In the US, it is said, there is a crisis of the liberal media. But the liberal media with their Purple Revolution is showing itself perfectly able to function and adapt to the new reality under Trump.  Times will now only get more difficult for the disenfranchised who voted for Trump and Sanders, and the liberal media will ignore them, because MSM are the voice of free-market bankers and free trade colonial business. Wall street revenues pay the paychecks of the news anchors researchers, journalists and actors on the liberal media, it is no wonder that Bernie Sanders was given such paltry coverage, unlike Trump who blamed illegal workers and minorities for the crisis facing the US, Sanders pointed his finger squarely at the 1%, the owners of the media.

The solidarity Left economy is small, it does not have the luxury to fund massive media juggernauts which crush popular opinion into submission.

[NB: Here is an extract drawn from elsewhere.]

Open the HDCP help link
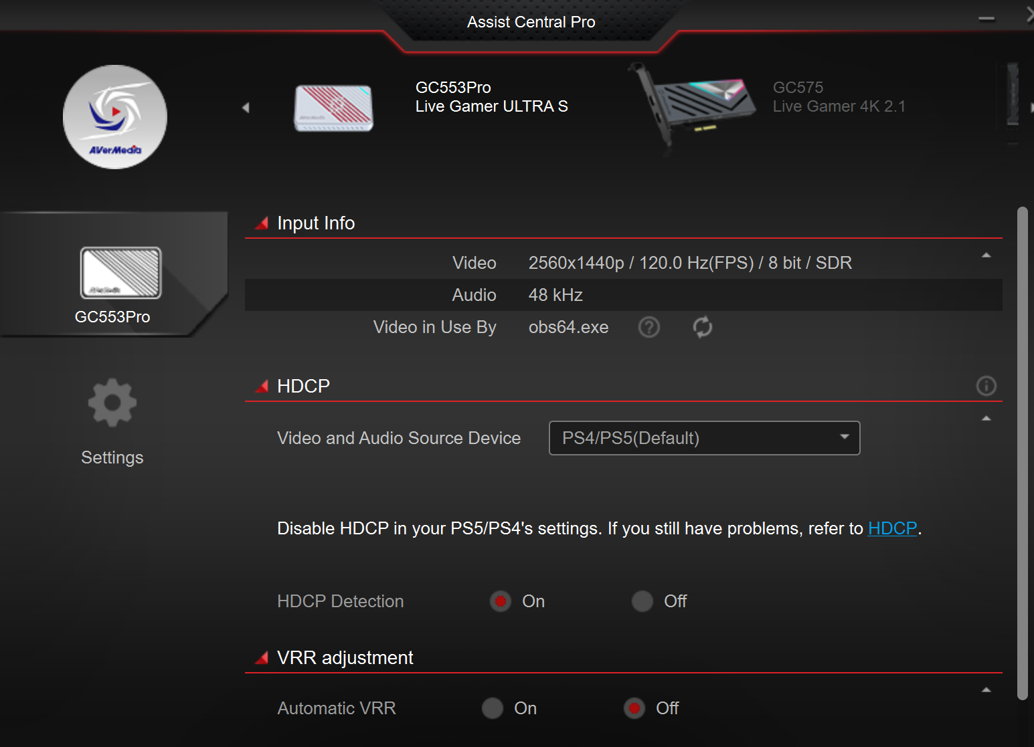The width and height of the screenshot is (1034, 747). (x=892, y=528)
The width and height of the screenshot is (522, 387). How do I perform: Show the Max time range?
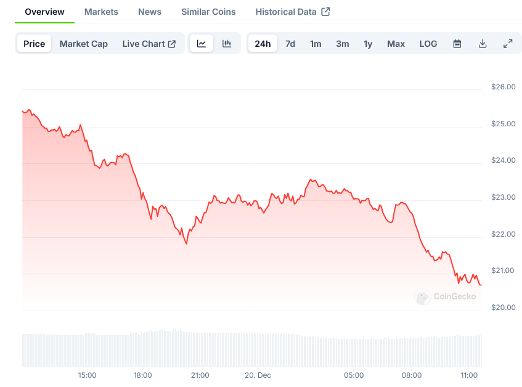pos(396,44)
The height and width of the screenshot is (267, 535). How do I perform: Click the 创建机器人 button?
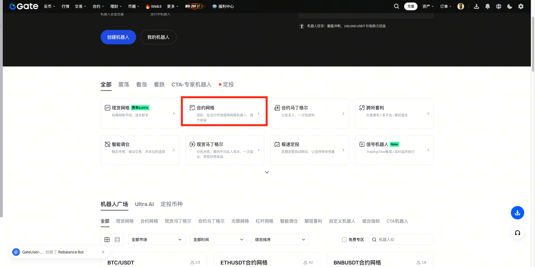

Nevertheless the movement which rallied behind the Sanders candidacy was able to break fundraising records of small contributions without any benefit of MSM publicity. This is because Sanders’ message, like that of Trump, resonated the suffering and represented the conditions to the vast majority, rendered despondent under liberal austerity economics. Whereas the MSM were fine to showcase the egregious, insulting and offensive excesses of the extreme right candidate, they ignored the one which threatened to truly undermine liberal power through advocating such things as progressive taxation and banking reform.

In the US, all the Left or “progressive” media is constrained, for budgetary reasons to the margins of the Internet.  Despite what we are told about the MSM being “dead”, it is still the authoritative source for news for the vast majority of people, especially the old, who still vote.  Even Wikipedia, apogee of democratic erudition, is biased towards mostly liberal MSM with their condition that only “reliable sources” be used as references in articles.  What are “reliable sources”? The academic publications, liberal media press and publications, or the conservative ones.[2]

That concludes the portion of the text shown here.